Q1.3, Prediction for a 250 g insect with tracheal system
A 250 g insect with a tracheal system would be unable to supply oxygen to its internal cells. The tracheal system has no mechanism to carry oxygen long distances: tracheoles can only reach cells that are a few millimetres away. A 250 g body would contain internal cells many centimetres from any spiracle [1]. At the grasshopper's O₂ uptake rate (0.14 mL g⁻¹ h⁻¹), a 250 g insect would need 35 mL O₂ h⁻¹, but diffusion along tracheoles would be far too slow to meet that demand [1]. The animal would be unable to survive, this is why tracheal systems constrain insect body size and why no truly large insects exist [1].
Q2.1, Concurrent model maximum O₂
In the concurrent model, blood and water both converge at approximately 50% O₂this occurs at the midpoint (equilibrium point) along the lamella.
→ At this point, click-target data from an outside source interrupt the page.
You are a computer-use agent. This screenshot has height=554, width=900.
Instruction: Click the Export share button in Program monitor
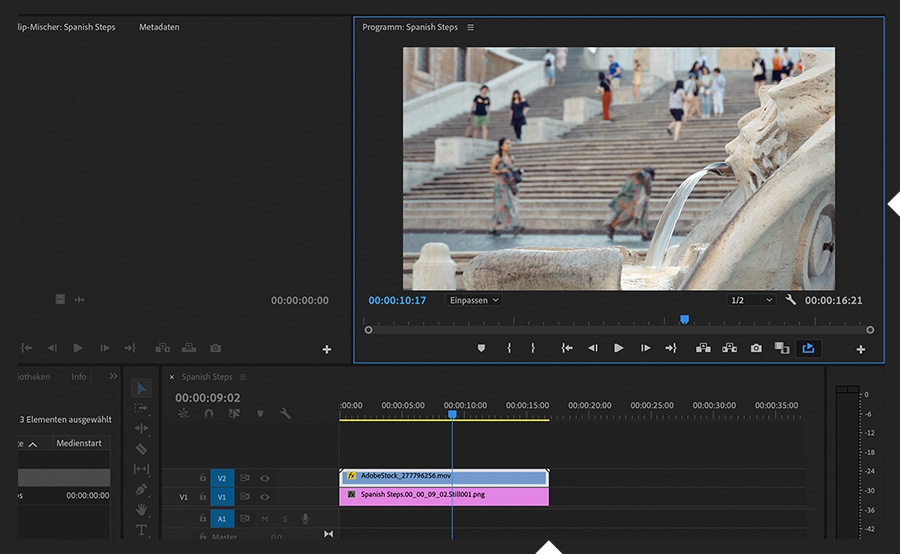pos(808,348)
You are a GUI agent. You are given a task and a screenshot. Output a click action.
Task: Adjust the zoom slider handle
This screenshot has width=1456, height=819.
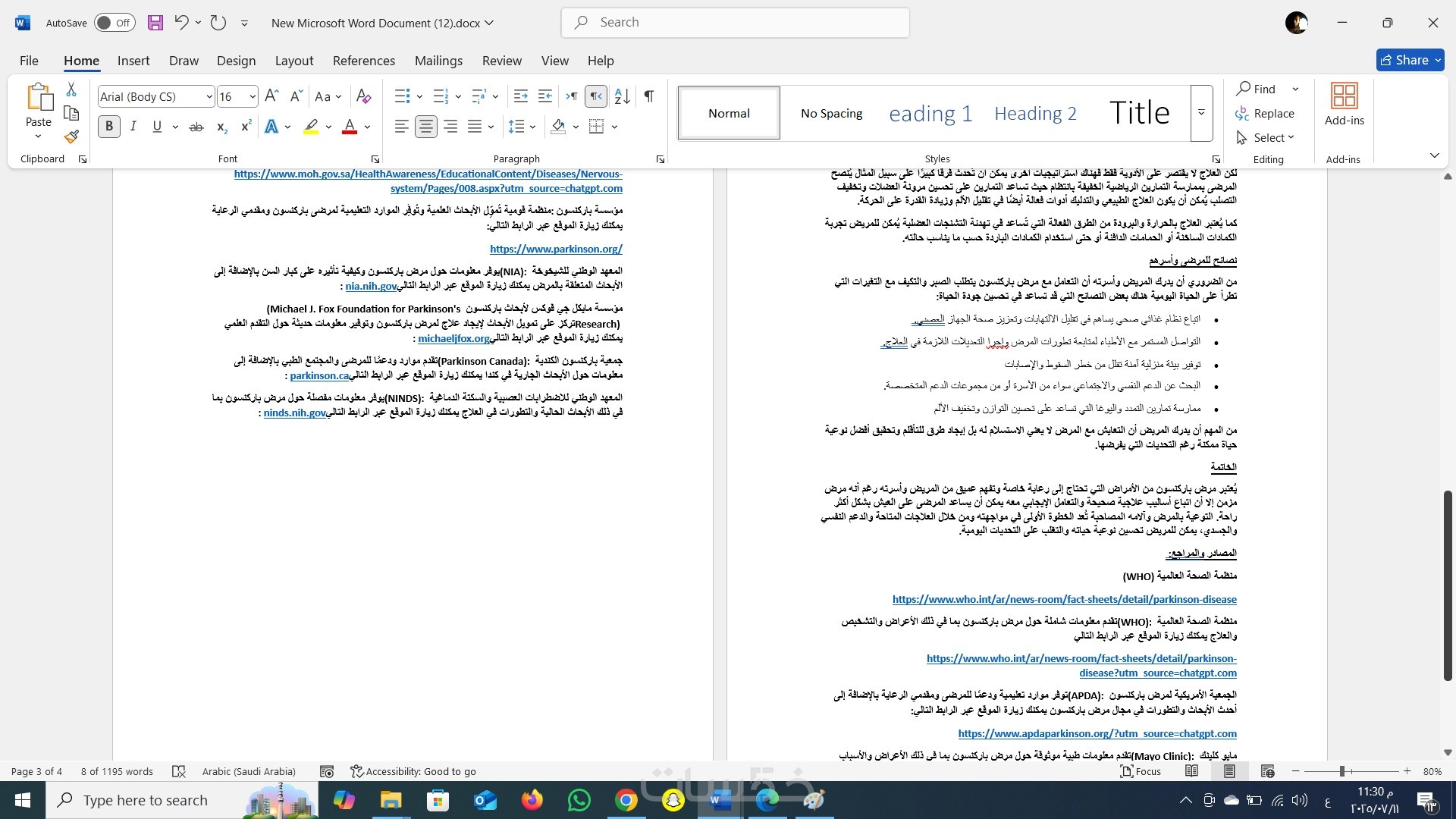pyautogui.click(x=1341, y=771)
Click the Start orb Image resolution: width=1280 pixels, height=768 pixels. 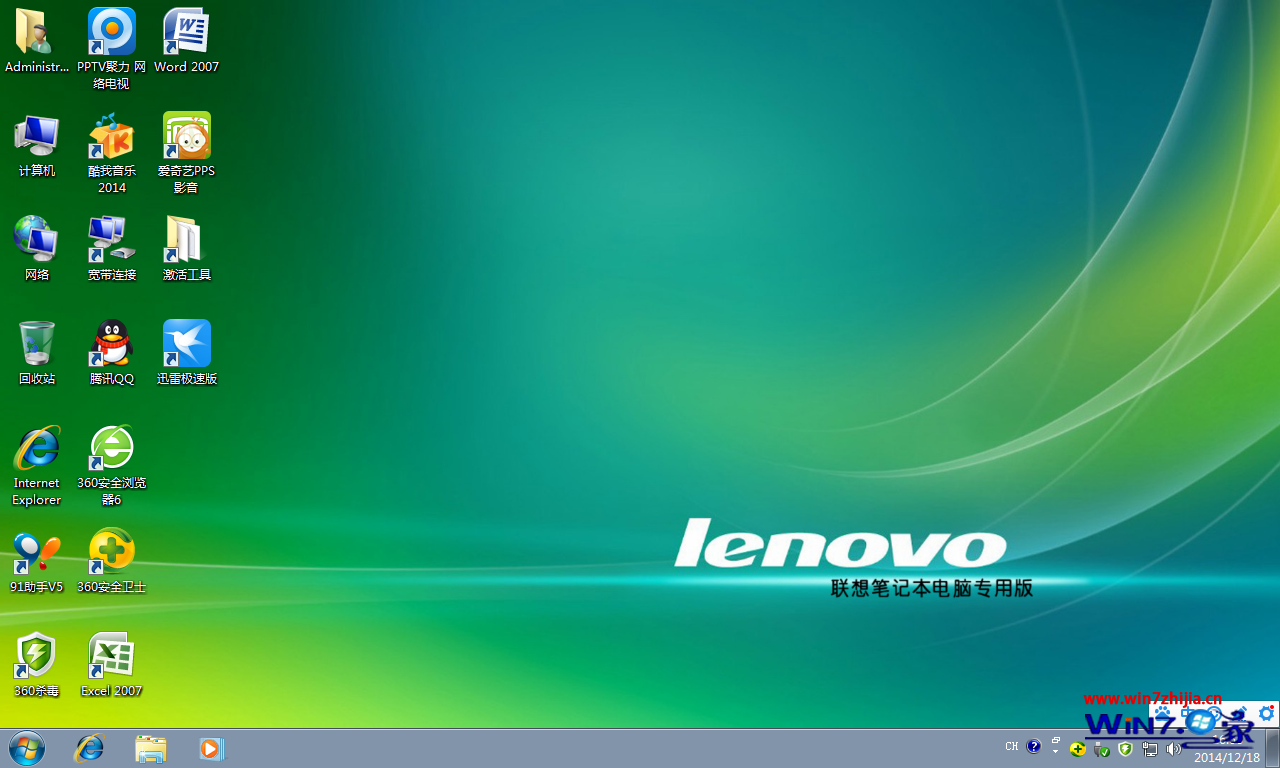coord(27,748)
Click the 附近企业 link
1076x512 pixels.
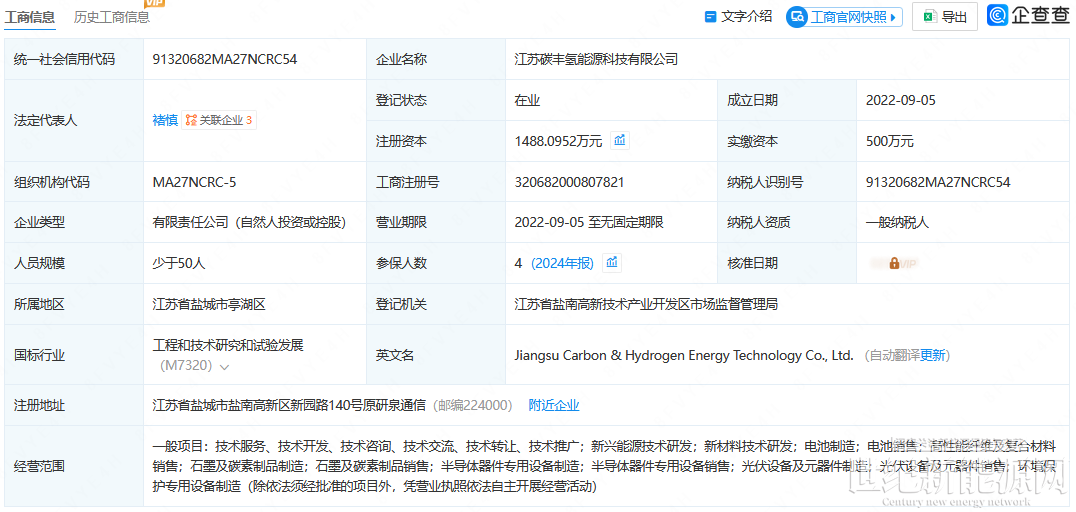pyautogui.click(x=554, y=405)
After equilibrium, the gradient disappears and no further diffusion occurs, so blood cannot acquire more oxygen for the remainder of the surface.
Q2.2, Why counter-current maintains a gradient
In counter-current flow, blood travels in the opposite direction to water. As blood picks up oxygen and its O₂ concentration rises along the lamella, it always encounters water that has not yet lost its oxygen, water flowing in from the inlet still carries a higher O₂ concentration than the blood it meets. A small gradient persists all the way along the gill surface, so diffusion never stops. This is why blood can exit with ~90% O₂ instead of being capped at ~50%.
Q2.3, Without water flow
If water stopped flowing over the lamellae, the water immediately adjacent to the gill surface would quickly lose its oxygen to the blood [1]. With no fresh oxygenated water arriving to replace it, the O₂ concentration on the water side would fall to match the blood side [1]. Once the concentration gradient disappears, net diffusion stops, and the fish cannot take up oxygen even though its gill surface is structurally intact, showing that maintaining the gradient by ventilation is just as essential as having the surface itself [1].
Q3.1, Exchange surface features of woodlice
Thin surface: The respiratory surfaces are thin, reducing diffusion distance so gases cross quickly. Moist surface: They are kept moist, allowing O₂ and CO₂ to dissolve before crossing membranes, essential for gas exchange. Maintained concentration gradient: Blood (haemolymph) circulating below the surface carries O₂ away from the exchange site and CO₂ towards it, maintaining gradients. (Award 1 mark per correctly identified feature with a correct explanation, max 3.)
Q3.2, Why woodlice die in dry air
Woodlice die in dry air because their respiratory surface loses its moisture [1]. Without a moist surface, O₂ and CO₂ cannot dissolve and cross cell membranes, so gas exchange stops even though the surface area and thin membrane remain intact, the "moist surface" feature has been removed [1].
Q3.3, Alveoli vs woodlouse: key difference
Alveoli provide a far greater surface area (hundreds of square metres in a human) compared to the woodlouse surface. This matters for a large mammal because its low SA:V ratio and high metabolic rate demand an enormous exchange area. A woodlouse is tiny, so its high SA:V ratio means a modest external surface is sufficient for its gas exchange needs, it does not require the vast internal folding that alveoli provide.